Contrast agents. Gd-DTPA-albumin, synthesized according to Ogan et al. (13), was obtained from R. Brasch (Contrast Media Laboratory, University of California, San Francisco, CA) and is characterized by an average molecular weight of 94 kDa, corresponding to 45 molecules of Gd-DTPA covalently bound to each albumin molecule. A bolus of Gd-DTPA-albumin was injected into the tail vein at a dose of 30 µmol of Gd/kg; the total injected volume was 2.6 mL/kg. Gd-DTPA (Magnevist, Schering, Germany) was given in bolus trough the tail vein at a dose of 100 µmol/kg.

MRI. Mice were anaesthetized by inhalation of a mixture of air and O₂ containing 0.5% to 1% halothane and placed in prone position into a 3.5 cm i.d. transmitter-receiver birdcage coil. Images were acquired using a Biospec tomograph (Bruker, Karlsruhe, Germany) equipped with a 4.7 T, 33 cm bore horizontal magnet (Oxford Ltd., Oxford, United Kingdom). Coronal spin echo and transversal multislice, fast spin echo T2-weighted (RARE, TE_eff = 70 ms) were acquired for tumor localization and good visualization of extratumoral tissues. In experiments done with Gd-DTPA-albumin, a dynamic series of three-dimensional, transversal spoiled-gradient echo images were acquired with the following variables: repetition-time / echo-time = 50/3.5 ms, flip angle () = 90 degrees; matrix size, 128 x 64 x 32; field-of-view, 5 x 2.5 x 3 cm³ (corresponding to 0.39 x 0.39 mm² in-plane resolution and 0.94 mm slice thickness); number of acquisition, 1. The acquisition time for a single three-dimensional image was 104 seconds; a dynamic scan of 24 images was acquired with 30-second time intervals between each image (total acquisition time, 53 minutes.). The contrast agent was injected in bolus during the time interval between the first and the second scan. The experimental protocol closely followed the one reported in ref. (12), with the modifications already described (7, 14). For experiments with Gd-DTPA, after coronal spin echo and transversal multislice, fast spin echo T2-weighted (RARE, TE_eff = 70 ms) images, acquired for tumor localization, a dynamic series of T1-weighted, spoiled gradient echo images were acquired with the following variables: repetition-time, 65 ms; echo-time, 3.8 ms; = 90 degrees; matrix size, 128 x 256 zero-filled at 256 x 256; field-of-view, 6 x 6 cm²; space resolution, 0.234 x 0.234 mm². Two slices (slice thickness, 1.5 mm and slice separation, 1.5 mm) were acquired at the tumor center. The acquisition time for a single image was 8.2 seconds and a time interval of 1 second was placed between two successive images (time resolution, 9.2 seconds). A total of 60 images were acquired, 3 before and 57 after the contrast medium bolus injection. The dynamic evolution of the signal was observed for about 10 minutes.

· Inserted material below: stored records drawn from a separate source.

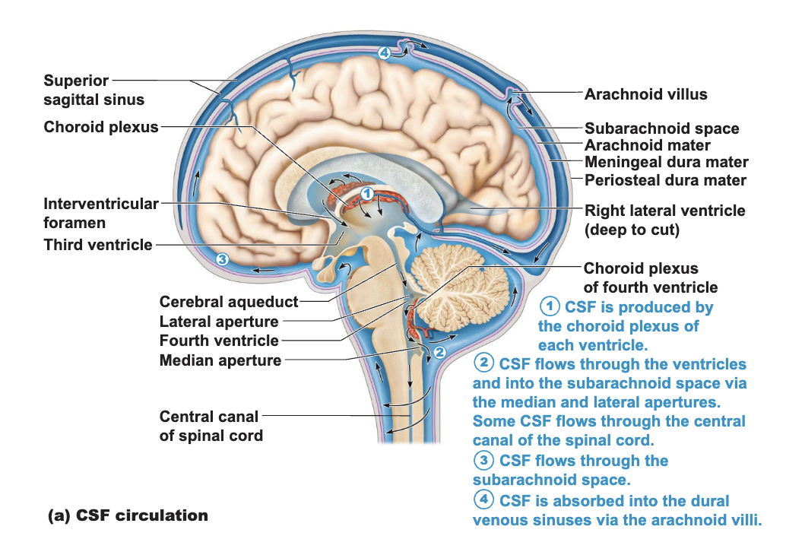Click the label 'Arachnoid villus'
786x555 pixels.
pos(645,94)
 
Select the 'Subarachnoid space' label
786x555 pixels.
pos(661,128)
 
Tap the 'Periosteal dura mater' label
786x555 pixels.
pos(665,180)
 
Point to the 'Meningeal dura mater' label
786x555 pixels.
pos(666,162)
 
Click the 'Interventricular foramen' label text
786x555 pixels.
pos(101,213)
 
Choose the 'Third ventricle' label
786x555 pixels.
pos(98,245)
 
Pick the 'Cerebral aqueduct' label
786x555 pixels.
pos(229,302)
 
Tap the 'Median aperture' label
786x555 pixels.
pos(220,360)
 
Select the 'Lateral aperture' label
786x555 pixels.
pos(219,322)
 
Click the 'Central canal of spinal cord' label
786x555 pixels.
pos(211,427)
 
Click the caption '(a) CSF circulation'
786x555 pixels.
pos(128,515)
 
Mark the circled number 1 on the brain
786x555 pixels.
pos(367,194)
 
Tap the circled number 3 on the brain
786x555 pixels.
pos(222,259)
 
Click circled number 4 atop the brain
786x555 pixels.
pos(384,52)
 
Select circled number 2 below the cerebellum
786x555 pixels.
pos(439,352)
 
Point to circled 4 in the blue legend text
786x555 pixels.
pos(483,500)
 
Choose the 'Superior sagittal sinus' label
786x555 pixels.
pos(93,90)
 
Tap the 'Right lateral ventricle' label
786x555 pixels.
pos(664,220)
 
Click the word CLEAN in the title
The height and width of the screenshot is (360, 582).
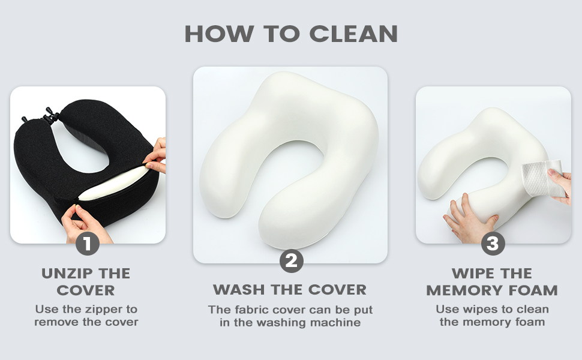[x=354, y=33]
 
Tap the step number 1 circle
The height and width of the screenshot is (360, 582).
[x=88, y=244]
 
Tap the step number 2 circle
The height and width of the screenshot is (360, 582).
[x=291, y=261]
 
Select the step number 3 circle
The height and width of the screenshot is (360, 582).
[x=493, y=244]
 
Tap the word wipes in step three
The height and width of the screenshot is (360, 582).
[x=479, y=310]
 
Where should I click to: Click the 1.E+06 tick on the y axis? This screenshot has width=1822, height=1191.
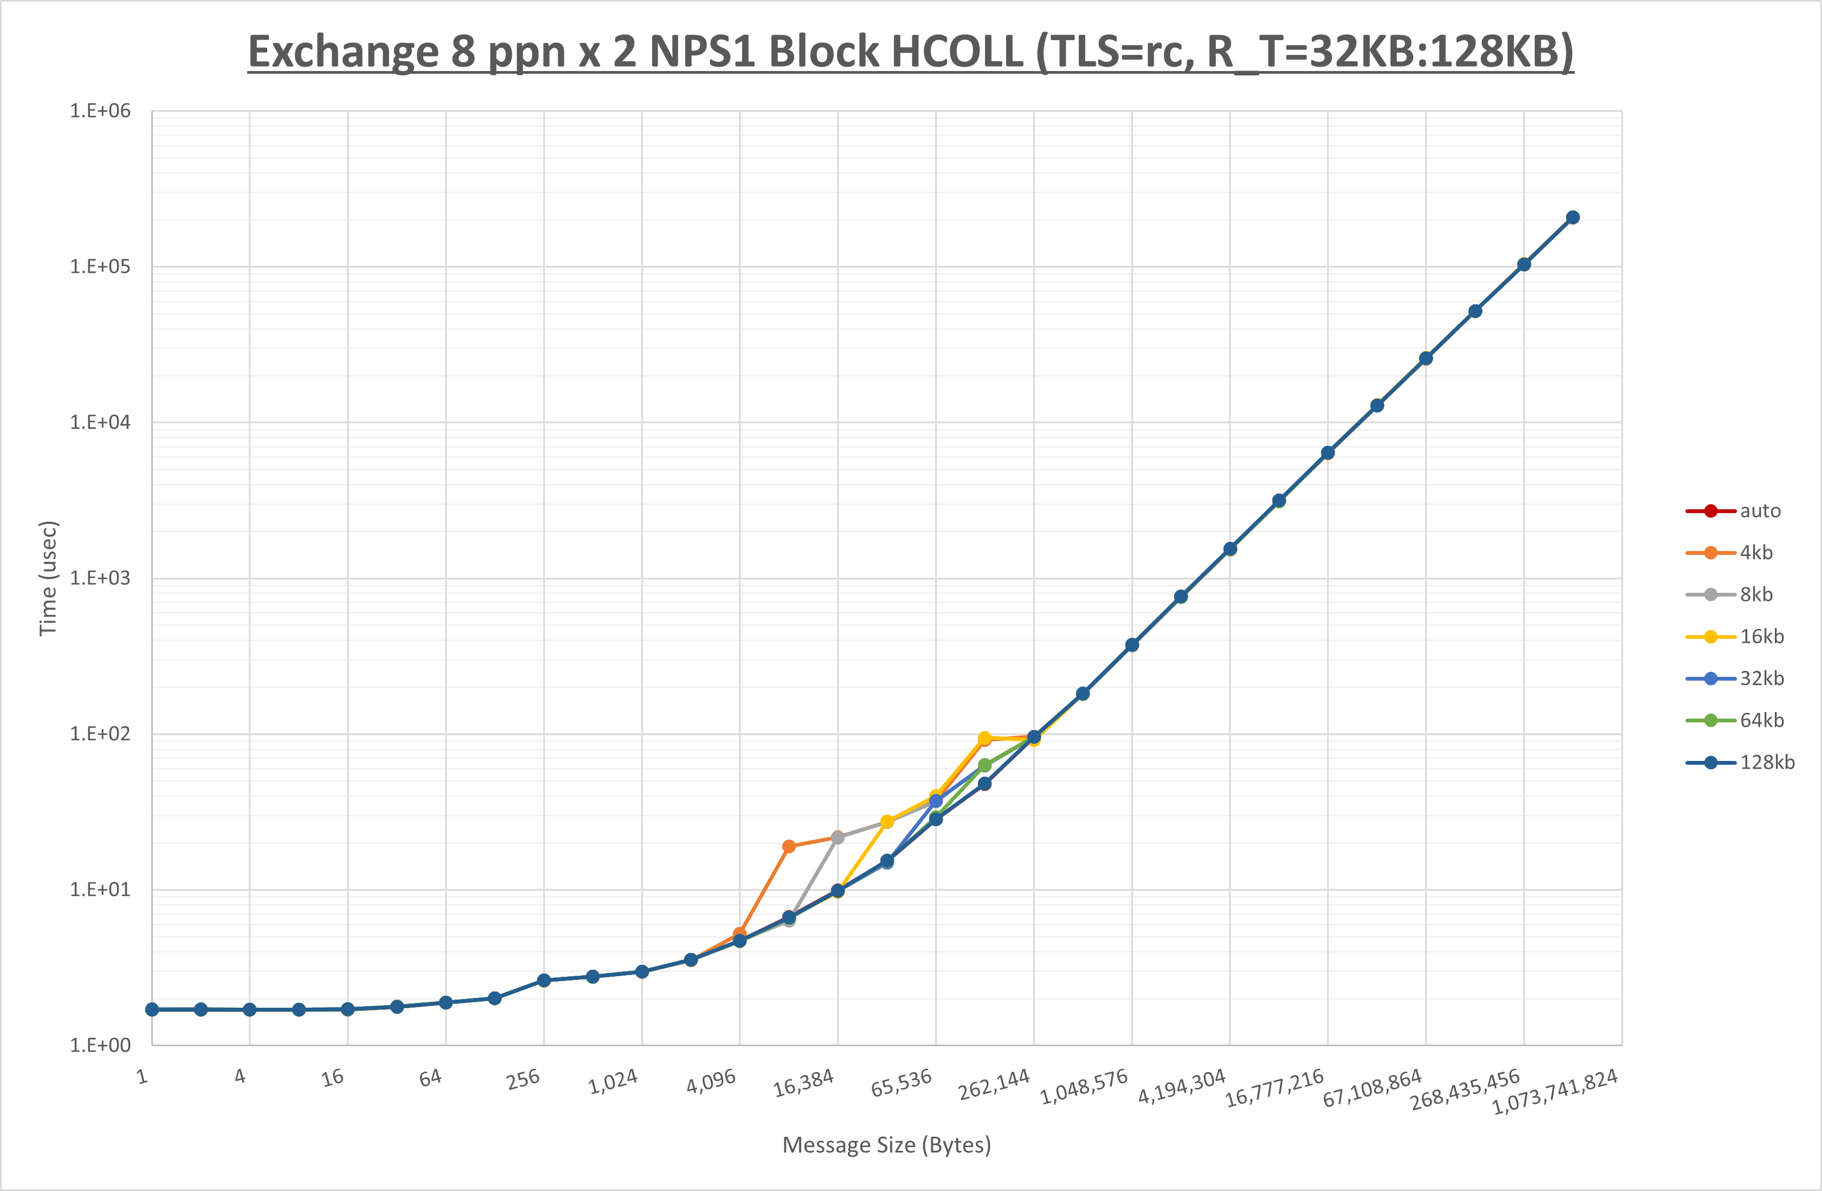pyautogui.click(x=100, y=111)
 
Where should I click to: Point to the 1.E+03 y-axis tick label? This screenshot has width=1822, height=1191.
pyautogui.click(x=100, y=578)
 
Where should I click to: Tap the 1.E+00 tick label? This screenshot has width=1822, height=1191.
pyautogui.click(x=100, y=1046)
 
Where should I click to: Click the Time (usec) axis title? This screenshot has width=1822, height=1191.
pyautogui.click(x=48, y=578)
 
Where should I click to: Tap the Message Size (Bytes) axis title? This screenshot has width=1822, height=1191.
pyautogui.click(x=886, y=1145)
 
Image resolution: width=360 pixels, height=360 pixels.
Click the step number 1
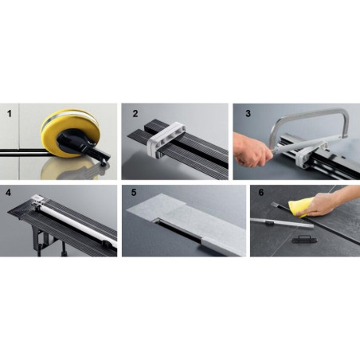10,114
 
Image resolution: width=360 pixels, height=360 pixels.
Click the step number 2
135,114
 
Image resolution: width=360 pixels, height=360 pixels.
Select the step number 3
248,113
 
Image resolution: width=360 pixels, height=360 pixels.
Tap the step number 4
9,193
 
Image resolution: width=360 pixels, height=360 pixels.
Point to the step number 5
134,193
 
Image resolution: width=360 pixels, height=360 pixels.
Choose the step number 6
261,193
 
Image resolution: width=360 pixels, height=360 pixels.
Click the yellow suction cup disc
69,133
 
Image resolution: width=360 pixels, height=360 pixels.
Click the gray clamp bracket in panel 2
166,141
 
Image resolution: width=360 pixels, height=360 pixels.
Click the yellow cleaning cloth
298,209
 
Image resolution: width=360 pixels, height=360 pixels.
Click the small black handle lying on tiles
304,239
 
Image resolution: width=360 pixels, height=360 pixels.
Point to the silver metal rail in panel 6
282,223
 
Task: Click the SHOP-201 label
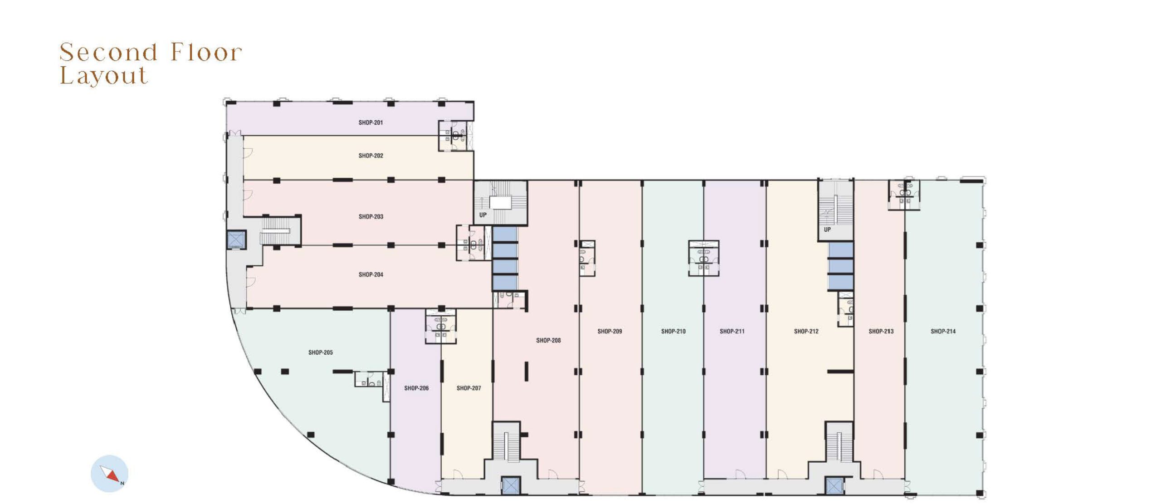click(371, 122)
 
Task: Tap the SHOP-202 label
click(371, 156)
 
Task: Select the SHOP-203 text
click(371, 217)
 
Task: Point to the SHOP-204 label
click(371, 274)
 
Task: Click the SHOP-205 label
click(320, 352)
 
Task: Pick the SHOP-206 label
click(416, 388)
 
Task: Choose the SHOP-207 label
click(468, 388)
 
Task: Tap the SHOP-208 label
click(548, 340)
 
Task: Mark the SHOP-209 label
click(610, 332)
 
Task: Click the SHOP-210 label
click(673, 332)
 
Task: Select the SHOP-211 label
click(732, 332)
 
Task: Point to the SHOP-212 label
click(806, 332)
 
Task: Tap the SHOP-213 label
click(881, 332)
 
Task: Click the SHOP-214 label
click(943, 332)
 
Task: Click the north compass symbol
click(110, 474)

MR quantitative evaluation and statistics. After acquisition, data were transferred to a personal computer for analysis. Data were analyzed using MatLab 5.2 (The MathWorks, Inc., Natick, MA). Images acquired with Gd-DTPA-albumin were analyzed as previously reported (7, 14) in order to obtain values of transendothelial permeability (kPS) and fractional plasma volume (fPV) on a pixel-by-pixel basis or on regions of interest basis. In each animal, the central five slices of the three-dimensional data set were analyzed. Regions of interests were manually tracked to cover the tumor rim; a band 2 mm wide at the periphery, on the external side of the tumor was considered as the rim. Quantitative analysis of MR images was limited to the tumor rim, due to scarce penetration of the contrast agent in the tumor core, data referred to the core are more prone to experimental errors (7). The signal in the rim was averaged and analyzed to obtain the mean kPS and fPV values in the rim of the selected slice. Images acquired with Gd-DTPA were analyzed using software programs developed in MatLab 5.2. Two regions of interest were manually selected to cover a band of 2 mm in the tumor rim, on the external side of the tumor. The average signal intensity within each region of interest was calculated at each timepoint and normalized for the signal intensity of the standard. Signal intensity values were converted to Gd concentrations using the known expression of signal intensity for a gradient echo sequence. The area under the curve (AUC) was obtained by integrating the time dependence of the Gd concentration for the first 92 seconds after Gd-DTPA injection using a trapezoidal approximation of the curve. Statistical significance of the differences between pre- and posttreatment values was assessed using paired t test at the 95% confidence intervals.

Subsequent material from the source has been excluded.